====== Data to process ======

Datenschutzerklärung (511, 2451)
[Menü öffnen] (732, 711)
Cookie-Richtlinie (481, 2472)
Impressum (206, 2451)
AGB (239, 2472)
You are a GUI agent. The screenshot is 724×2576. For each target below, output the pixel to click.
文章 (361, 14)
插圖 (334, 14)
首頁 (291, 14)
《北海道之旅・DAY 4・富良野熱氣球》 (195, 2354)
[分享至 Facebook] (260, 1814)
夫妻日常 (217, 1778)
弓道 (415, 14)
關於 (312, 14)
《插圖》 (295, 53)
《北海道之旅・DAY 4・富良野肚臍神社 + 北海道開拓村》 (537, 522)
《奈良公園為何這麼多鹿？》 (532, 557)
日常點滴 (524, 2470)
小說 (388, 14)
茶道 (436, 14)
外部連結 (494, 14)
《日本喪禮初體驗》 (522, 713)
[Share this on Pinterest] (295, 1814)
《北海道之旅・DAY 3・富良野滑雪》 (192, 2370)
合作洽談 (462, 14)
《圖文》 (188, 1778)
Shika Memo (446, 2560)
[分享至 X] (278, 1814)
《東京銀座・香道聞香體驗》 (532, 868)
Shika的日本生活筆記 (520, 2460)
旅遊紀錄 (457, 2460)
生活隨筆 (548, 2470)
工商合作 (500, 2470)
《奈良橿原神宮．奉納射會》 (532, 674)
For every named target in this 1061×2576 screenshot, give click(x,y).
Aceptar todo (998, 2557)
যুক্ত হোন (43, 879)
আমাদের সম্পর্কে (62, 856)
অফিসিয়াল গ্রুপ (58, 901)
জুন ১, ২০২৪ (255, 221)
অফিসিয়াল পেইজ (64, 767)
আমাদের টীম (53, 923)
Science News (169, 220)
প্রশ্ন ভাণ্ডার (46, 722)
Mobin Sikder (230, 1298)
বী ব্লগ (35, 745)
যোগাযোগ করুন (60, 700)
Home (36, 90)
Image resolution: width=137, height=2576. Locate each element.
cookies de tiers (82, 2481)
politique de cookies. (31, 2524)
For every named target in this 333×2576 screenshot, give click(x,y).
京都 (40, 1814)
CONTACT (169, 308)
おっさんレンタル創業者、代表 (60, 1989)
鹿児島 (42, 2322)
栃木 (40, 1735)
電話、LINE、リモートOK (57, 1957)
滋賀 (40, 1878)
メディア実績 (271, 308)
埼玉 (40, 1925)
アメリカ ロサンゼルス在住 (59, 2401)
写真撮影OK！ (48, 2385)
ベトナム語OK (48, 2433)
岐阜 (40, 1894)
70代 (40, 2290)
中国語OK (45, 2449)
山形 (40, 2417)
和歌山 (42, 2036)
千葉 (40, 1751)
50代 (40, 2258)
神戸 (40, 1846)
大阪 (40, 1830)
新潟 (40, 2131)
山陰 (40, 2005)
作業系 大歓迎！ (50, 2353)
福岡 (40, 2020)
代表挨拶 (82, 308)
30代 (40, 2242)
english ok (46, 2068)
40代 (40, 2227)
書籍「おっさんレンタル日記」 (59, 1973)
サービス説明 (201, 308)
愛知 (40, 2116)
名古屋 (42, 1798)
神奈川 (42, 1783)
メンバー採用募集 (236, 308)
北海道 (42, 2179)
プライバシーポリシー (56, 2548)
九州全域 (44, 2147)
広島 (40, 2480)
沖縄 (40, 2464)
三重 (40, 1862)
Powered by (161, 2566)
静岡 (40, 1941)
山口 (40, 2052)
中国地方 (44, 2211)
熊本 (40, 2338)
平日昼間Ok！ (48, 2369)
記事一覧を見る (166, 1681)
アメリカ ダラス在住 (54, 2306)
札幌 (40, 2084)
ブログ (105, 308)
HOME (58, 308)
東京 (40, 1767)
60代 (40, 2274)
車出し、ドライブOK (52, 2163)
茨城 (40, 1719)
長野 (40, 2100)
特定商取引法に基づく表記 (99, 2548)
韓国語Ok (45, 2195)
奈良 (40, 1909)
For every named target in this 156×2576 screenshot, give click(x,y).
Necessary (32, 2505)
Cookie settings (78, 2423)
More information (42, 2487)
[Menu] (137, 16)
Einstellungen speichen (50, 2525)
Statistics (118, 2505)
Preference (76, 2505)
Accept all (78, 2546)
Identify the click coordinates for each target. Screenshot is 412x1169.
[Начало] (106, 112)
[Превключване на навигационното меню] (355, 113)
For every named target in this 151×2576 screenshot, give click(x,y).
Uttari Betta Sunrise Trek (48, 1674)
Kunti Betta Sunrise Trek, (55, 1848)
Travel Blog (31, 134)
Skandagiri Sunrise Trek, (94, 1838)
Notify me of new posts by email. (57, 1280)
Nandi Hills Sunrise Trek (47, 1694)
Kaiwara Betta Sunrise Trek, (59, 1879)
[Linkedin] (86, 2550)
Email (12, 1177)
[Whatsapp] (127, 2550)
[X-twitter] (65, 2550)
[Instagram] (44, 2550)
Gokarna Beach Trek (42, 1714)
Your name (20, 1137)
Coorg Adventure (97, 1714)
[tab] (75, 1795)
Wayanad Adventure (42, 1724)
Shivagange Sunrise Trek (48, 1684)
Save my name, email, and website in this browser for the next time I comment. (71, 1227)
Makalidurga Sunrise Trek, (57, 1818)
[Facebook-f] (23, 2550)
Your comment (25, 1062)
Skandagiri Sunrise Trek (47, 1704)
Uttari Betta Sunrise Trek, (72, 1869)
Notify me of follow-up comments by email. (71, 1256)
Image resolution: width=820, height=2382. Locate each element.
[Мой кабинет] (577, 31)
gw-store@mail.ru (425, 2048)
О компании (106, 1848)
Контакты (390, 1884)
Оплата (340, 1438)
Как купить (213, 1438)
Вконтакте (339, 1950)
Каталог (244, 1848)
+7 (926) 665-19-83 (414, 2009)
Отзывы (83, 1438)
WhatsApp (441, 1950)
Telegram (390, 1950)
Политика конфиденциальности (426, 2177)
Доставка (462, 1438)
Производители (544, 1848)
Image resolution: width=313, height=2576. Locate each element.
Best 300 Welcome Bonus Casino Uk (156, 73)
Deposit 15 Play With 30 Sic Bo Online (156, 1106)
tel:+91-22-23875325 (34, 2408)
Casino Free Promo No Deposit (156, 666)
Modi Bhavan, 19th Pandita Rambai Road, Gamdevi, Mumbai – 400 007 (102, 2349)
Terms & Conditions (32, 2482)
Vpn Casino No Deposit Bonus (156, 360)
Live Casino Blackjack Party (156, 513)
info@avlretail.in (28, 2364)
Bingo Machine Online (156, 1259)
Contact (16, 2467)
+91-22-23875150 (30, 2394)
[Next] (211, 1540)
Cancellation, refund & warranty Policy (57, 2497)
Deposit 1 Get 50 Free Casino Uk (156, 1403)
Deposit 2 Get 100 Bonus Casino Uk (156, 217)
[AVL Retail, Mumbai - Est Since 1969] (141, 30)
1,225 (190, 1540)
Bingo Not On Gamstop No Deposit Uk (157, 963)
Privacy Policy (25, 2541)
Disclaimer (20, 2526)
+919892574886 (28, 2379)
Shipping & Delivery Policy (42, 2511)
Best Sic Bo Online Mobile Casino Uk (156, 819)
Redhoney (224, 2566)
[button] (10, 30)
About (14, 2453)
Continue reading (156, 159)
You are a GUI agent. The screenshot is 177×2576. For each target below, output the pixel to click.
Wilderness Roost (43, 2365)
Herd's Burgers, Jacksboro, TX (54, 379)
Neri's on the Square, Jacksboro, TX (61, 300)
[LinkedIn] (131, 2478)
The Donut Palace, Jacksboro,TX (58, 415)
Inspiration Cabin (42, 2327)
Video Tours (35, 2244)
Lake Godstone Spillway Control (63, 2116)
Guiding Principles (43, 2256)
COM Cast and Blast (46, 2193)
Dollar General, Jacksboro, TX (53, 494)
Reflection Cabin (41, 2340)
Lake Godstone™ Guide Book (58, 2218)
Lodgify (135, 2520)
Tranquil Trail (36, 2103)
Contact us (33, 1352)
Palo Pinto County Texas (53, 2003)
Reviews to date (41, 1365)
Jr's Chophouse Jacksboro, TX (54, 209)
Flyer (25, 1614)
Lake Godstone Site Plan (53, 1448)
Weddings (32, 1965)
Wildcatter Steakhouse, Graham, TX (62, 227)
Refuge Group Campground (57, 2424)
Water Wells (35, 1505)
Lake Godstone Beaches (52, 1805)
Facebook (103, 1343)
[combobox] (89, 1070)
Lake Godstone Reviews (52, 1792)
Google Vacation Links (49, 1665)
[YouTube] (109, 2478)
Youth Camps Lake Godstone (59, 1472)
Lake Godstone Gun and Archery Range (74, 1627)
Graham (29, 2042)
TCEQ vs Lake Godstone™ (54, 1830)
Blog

======

## Task details
Set down only the lines running from the line with "Contact (16, 2467)" to the end of the entries above, both included, exactly as they stand.

## Answer box
Contact (16, 2467)
+91-22-23875150 (30, 2394)
[Next] (211, 1540)
Cancellation, refund & warranty Policy (57, 2497)
Deposit 1 Get 50 Free Casino Uk (156, 1403)
Deposit 2 Get 100 Bonus Casino Uk (156, 217)
[AVL Retail, Mumbai - Est Since 1969] (141, 30)
1,225 (190, 1540)
Bingo Not On Gamstop No Deposit Uk (157, 963)
Privacy Policy (25, 2541)
Disclaimer (20, 2526)
+919892574886 (28, 2379)
Shipping & Delivery Policy (42, 2511)
Best Sic Bo Online Mobile Casino Uk (156, 819)
Redhoney (224, 2566)
[button] (10, 30)
About (14, 2453)
Continue reading (156, 159)
You are a GUI agent. The screenshot is 177×2576. For each target below, output the pixel to click.
Wilderness Roost (43, 2365)
Herd's Burgers, Jacksboro, TX (54, 379)
Neri's on the Square, Jacksboro, TX (61, 300)
[LinkedIn] (131, 2478)
The Donut Palace, Jacksboro,TX (58, 415)
Inspiration Cabin (42, 2327)
Video Tours (35, 2244)
Lake Godstone Spillway Control (63, 2116)
Guiding Principles (43, 2256)
COM Cast and Blast (46, 2193)
Dollar General, Jacksboro, TX (53, 494)
Reflection Cabin (41, 2340)
Lake Godstone™ Guide Book (58, 2218)
Lodgify (135, 2520)
Tranquil Trail (36, 2103)
Contact us (33, 1352)
Palo Pinto County Texas (53, 2003)
Reviews to date (41, 1365)
Jr's Chophouse Jacksboro, TX (54, 209)
Flyer (25, 1614)
Lake Godstone Site Plan (53, 1448)
Weddings (32, 1965)
Wildcatter Steakhouse, Graham, TX (62, 227)
Refuge Group Campground (57, 2424)
Water Wells (35, 1505)
Lake Godstone Beaches (52, 1805)
Facebook (103, 1343)
[combobox] (89, 1070)
Lake Godstone Reviews (52, 1792)
Google Vacation Links (49, 1665)
[YouTube] (109, 2478)
Youth Camps Lake Godstone (59, 1472)
Lake Godstone Gun and Archery Range (74, 1627)
Graham (29, 2042)
TCEQ vs Lake Godstone™ (54, 1830)
Blog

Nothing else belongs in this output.